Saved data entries
-- START --

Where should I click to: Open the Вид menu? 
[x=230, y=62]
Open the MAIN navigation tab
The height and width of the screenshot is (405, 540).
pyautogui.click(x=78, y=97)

-- END --

> _TASK OBJECTIVE_
Convert every line of the items from the one containing "Open the MAIN navigation tab" down to the last line into a Markdown table with the columns "No." and "Line", numbering the rows and omitting blank lines.

> _SOLUTION TO THE EXERCISE_
| No. | Line |
|---|---|
| 1 | Open the MAIN navigation tab |
| 2 | The height and width of the screenshot is (405, 540). |
| 3 | pyautogui.click(x=78, y=97) |